Exclude the pictures; give every entry again exactly as written.

────────────────────

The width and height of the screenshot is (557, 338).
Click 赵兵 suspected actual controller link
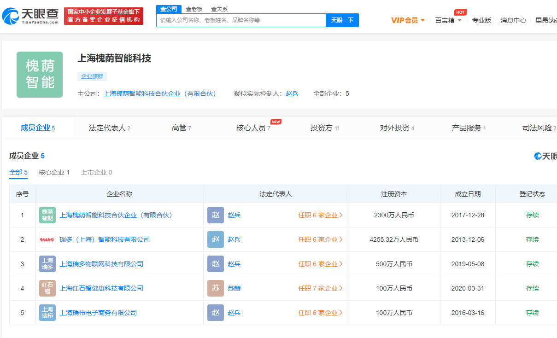(292, 93)
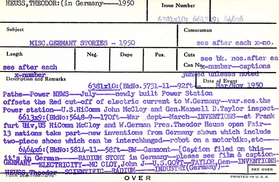The height and width of the screenshot is (182, 279).
Task: Select MISC.GERMANY STORIES - 1950 subject text
Action: click(82, 43)
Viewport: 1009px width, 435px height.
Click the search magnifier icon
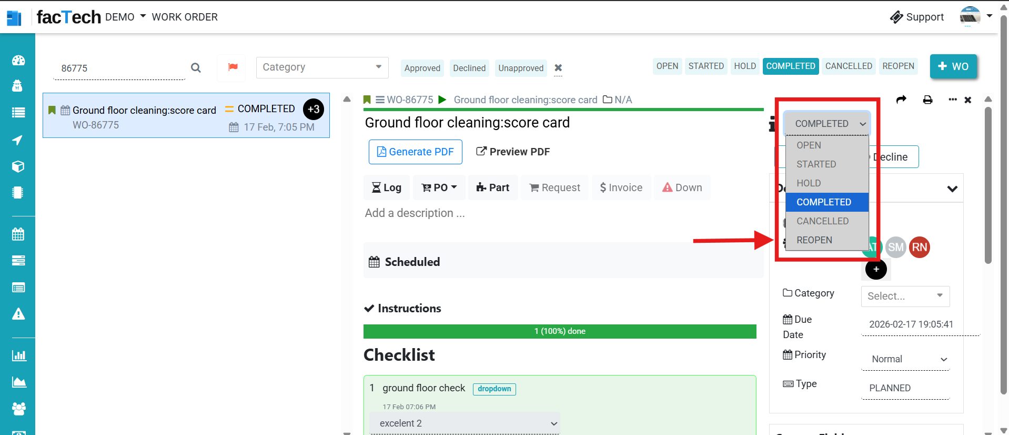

────────────────────

Answer to this task.
The width and height of the screenshot is (557, 338).
Click 赵兵 suspected actual controller link
(292, 93)
The height and width of the screenshot is (182, 279).
Task: Select MISC.GERMANY STORIES - 1950 subject text
Action: click(82, 43)
Viewport: 1009px width, 435px height.
Click the search magnifier icon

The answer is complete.